## Given exercise
Copy out the lines below word for word, without the pictures.

## Supplied material
• • • • • • •

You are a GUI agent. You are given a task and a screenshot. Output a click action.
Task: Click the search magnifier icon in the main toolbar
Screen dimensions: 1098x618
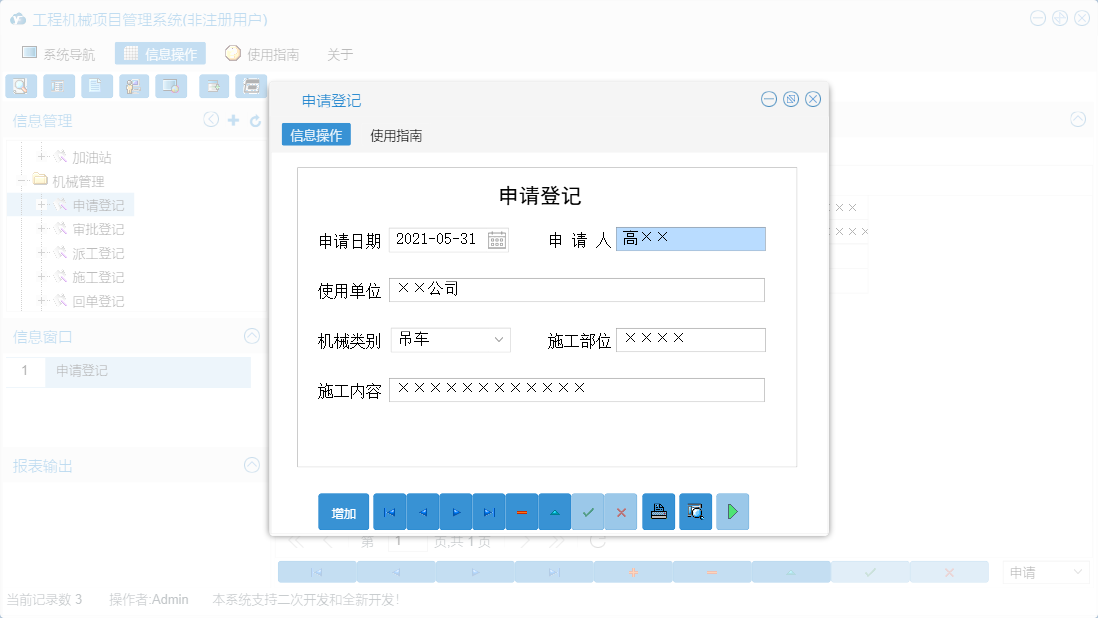pos(20,86)
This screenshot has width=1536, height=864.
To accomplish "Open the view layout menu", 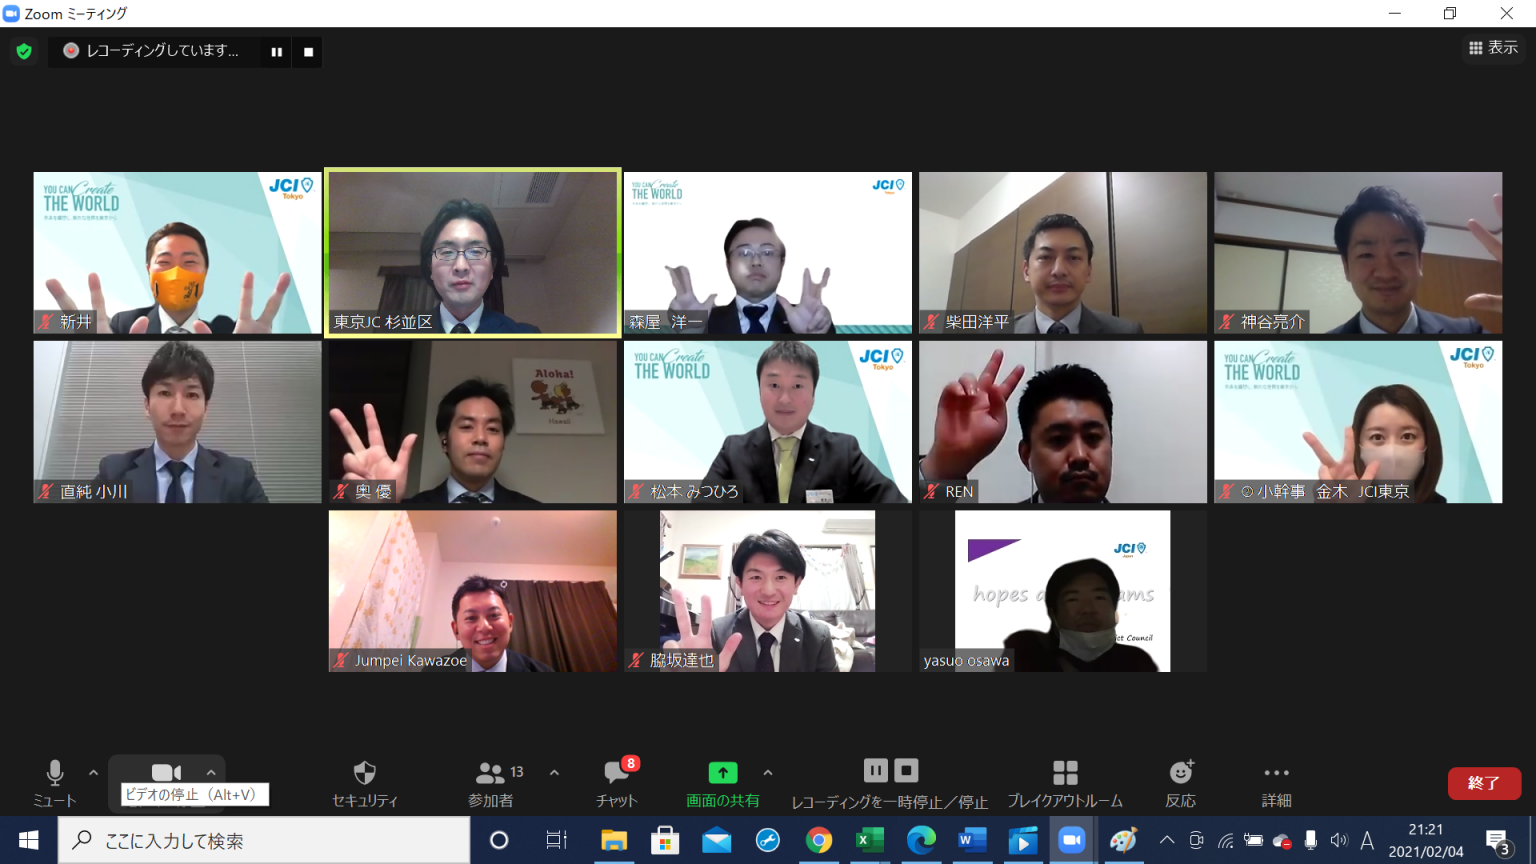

• • • • • • •

## Task output
You are a GUI agent. You are given a task and a screenshot. Output a click action.
Task: Click the search magnifier icon in the main toolbar
Screen dimensions: 1098x618
pos(20,86)
This screenshot has width=1536, height=864.
To accomplish "Open the view layout menu", 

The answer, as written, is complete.